Early reports following the death of al-Zarqawi were that a “treasure trove” of documents had been discovered in his not-so-safe house. This was confirmed yesterday in a press conference by Iraq’s National Security Adviser, Mouwafak al-Rubaie:

Al-Rubaie said a laptop, flashdrive and other documents were found in the debris after the airstrike that killed the al-Qaida in Iraq leader last week outside Baqouba, and more information has been uncovered in raids of other insurgent hideouts since then. He called it a “huge treasure … a huge amount of information.”

When asked how he could be sure the information was authentic, al-Rubaie said “there is nothing more authentic than finding a thumbdrive in his pocket.”

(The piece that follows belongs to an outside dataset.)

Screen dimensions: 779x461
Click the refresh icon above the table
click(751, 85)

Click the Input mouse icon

Rubaie gave a surprisingly upbeat assessment of the implications for Iraq’s battle against the terrorists:

“We believe that this is the beginning of the end of al-Qaida in Iraq,” al-Rubaie said, adding that the documents showed al-Qaida is in “pretty bad shape,” politically and in terms of training, weapons and media.

“Now we have the upper hand,” he said at a news conference in Baghdad. “We feel that we know their locations, the names of their leaders, their whereabouts, their movements, through the documents we found during the last few days.”

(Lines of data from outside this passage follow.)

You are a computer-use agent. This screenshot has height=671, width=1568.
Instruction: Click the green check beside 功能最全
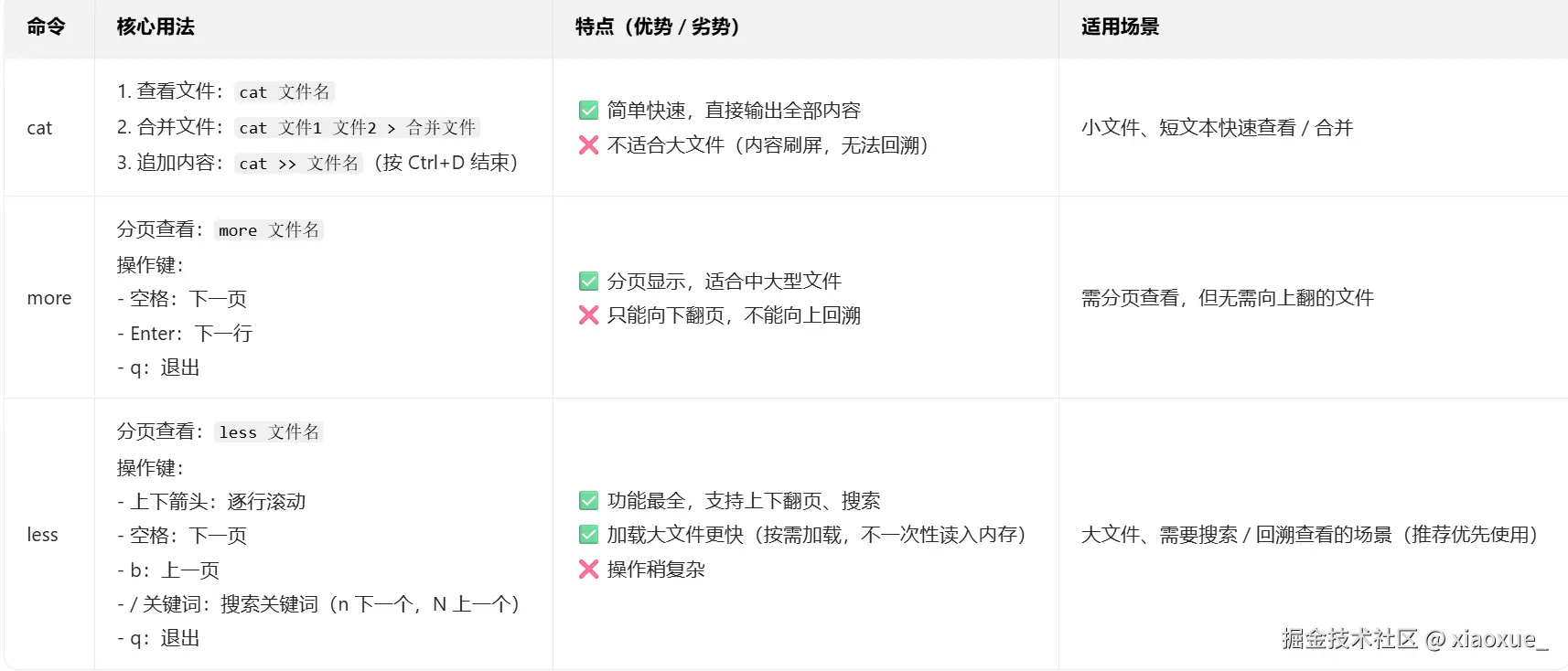tap(588, 500)
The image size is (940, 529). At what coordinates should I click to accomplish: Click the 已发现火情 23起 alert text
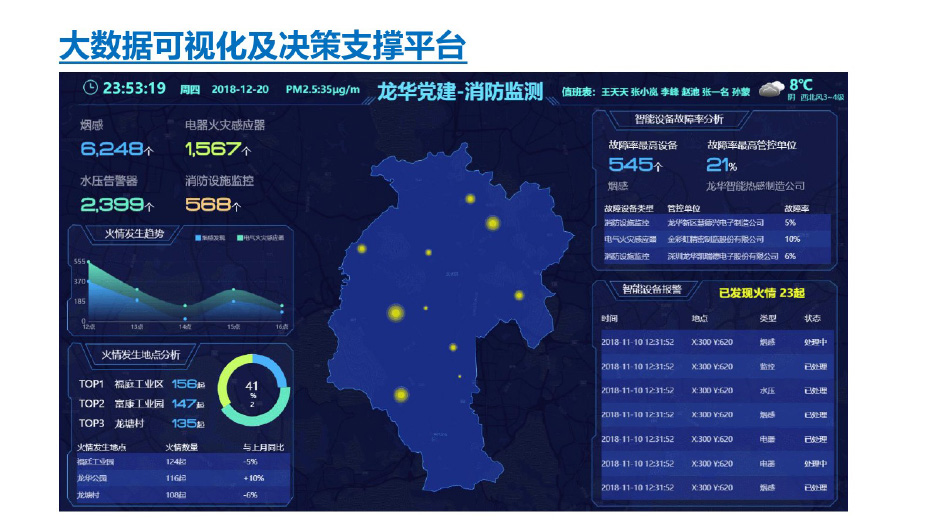tap(762, 293)
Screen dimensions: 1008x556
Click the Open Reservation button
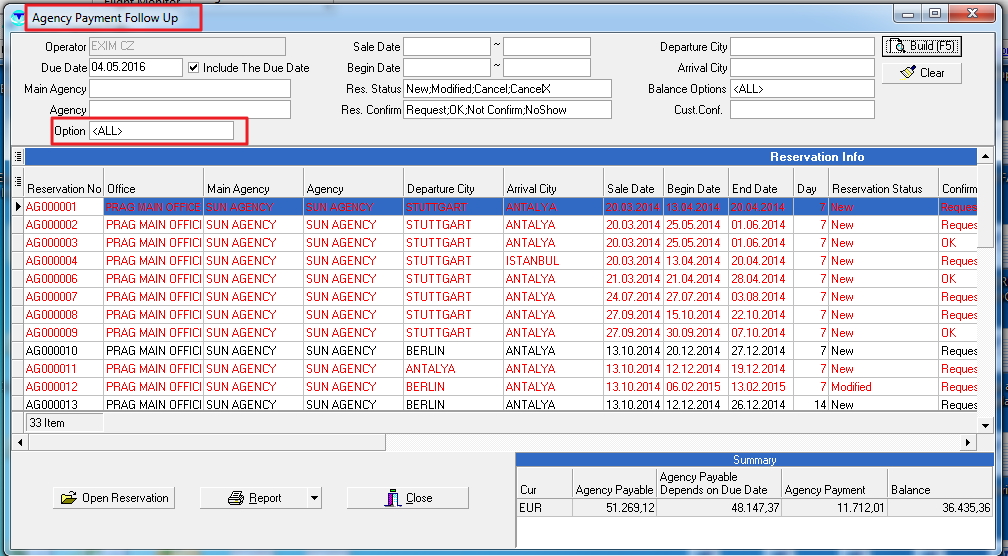pyautogui.click(x=114, y=498)
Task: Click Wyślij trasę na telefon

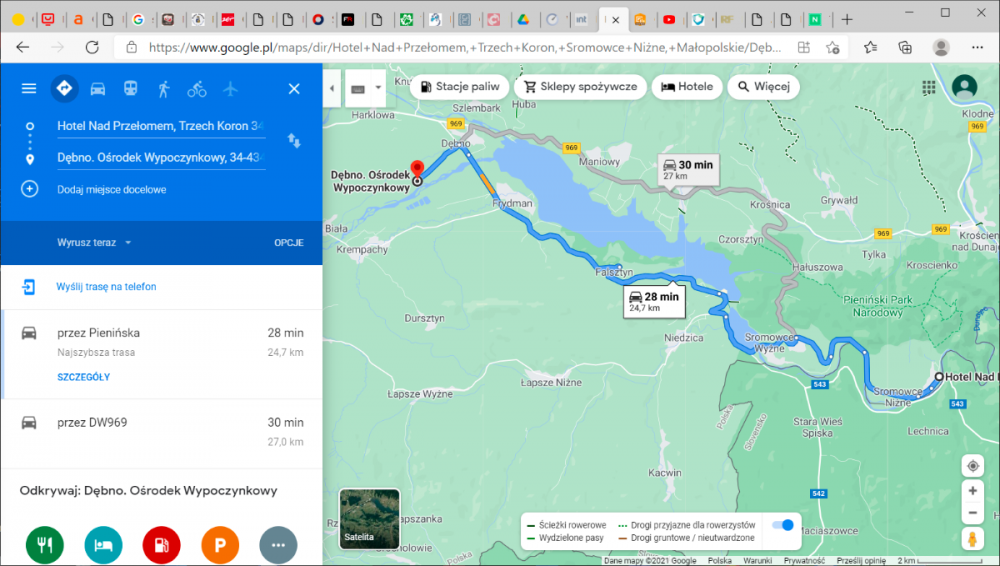Action: [x=106, y=287]
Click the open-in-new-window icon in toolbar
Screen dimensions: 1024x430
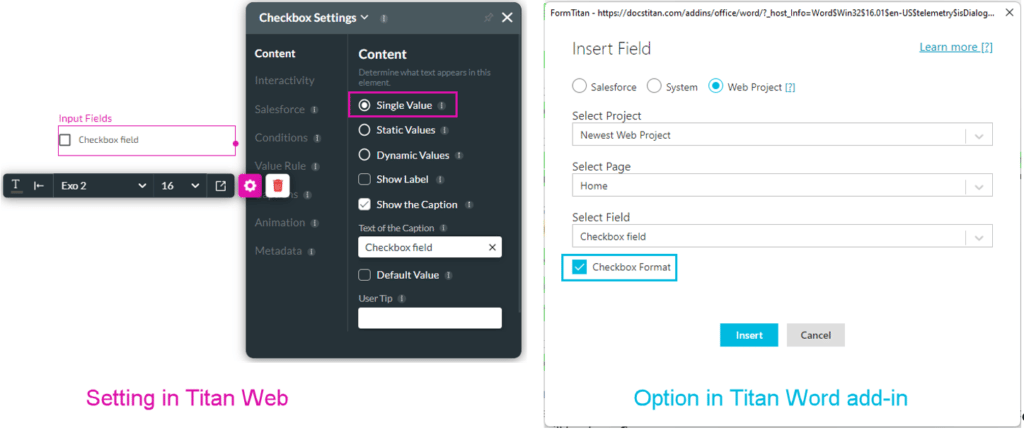click(x=221, y=185)
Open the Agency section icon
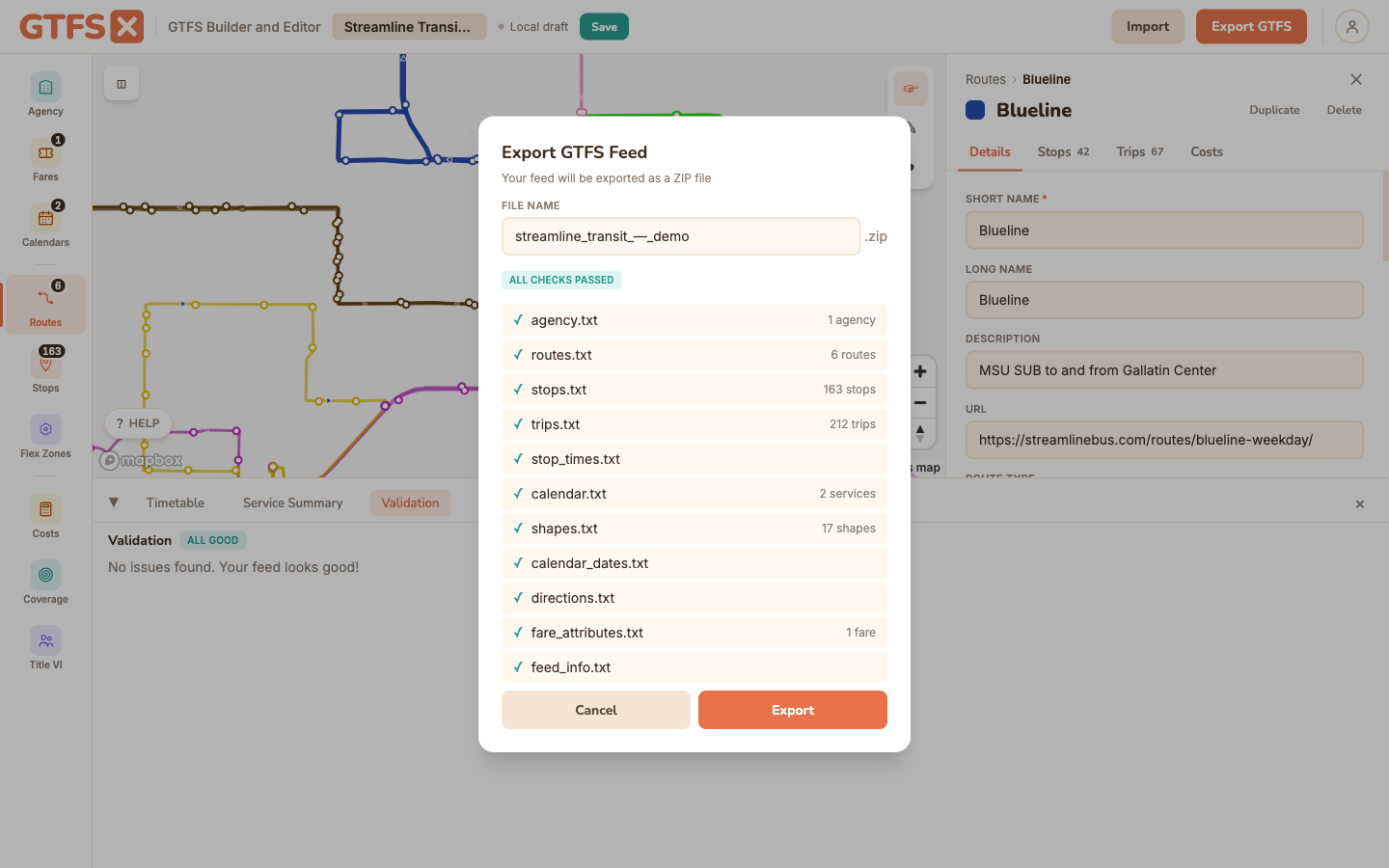The height and width of the screenshot is (868, 1389). [x=45, y=88]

Rubaie said that he believes many coalition forces will be able to leave Iraq by the end of the year.

UPDATE: General William Caldwell offered more information about the post-Zarqawi raids earlier today:

American and Iraqi forces have carried out 452 raids since last week’s killing of terrorist leader Abu Musab al-Zarqawi, and 104 insurgents were killed during those actions, the U.S. military said Thursday.

In addition to the dead terrorists, 759 were captured, which no doubt will lead to more raids. Significantly, 143 of the raids were carried out solely by Iraqi forces.

Austin Bay has more. Perhaps we really have reached a decisive turning point in Iraq.

UPDATE: Hugh Hewitt scolds me a bit for asking whether we are seeing “the beginning of the end.” Fair enough. But with all the doom and gloom we’ve been bombarded with for the last year, it’s hard to resist a moment of optimism. It’s true, of course, that we can’t at this point foresee an end to the GWOT; and, given that I have written more than once that it will be twenty years before we know the outcome of our effort in Iraq, talking about an “end” there is no doubt premature as well. But, while it’s too early to tell, I do think the events of the last week may prove, with hindsight, to have been a turning point.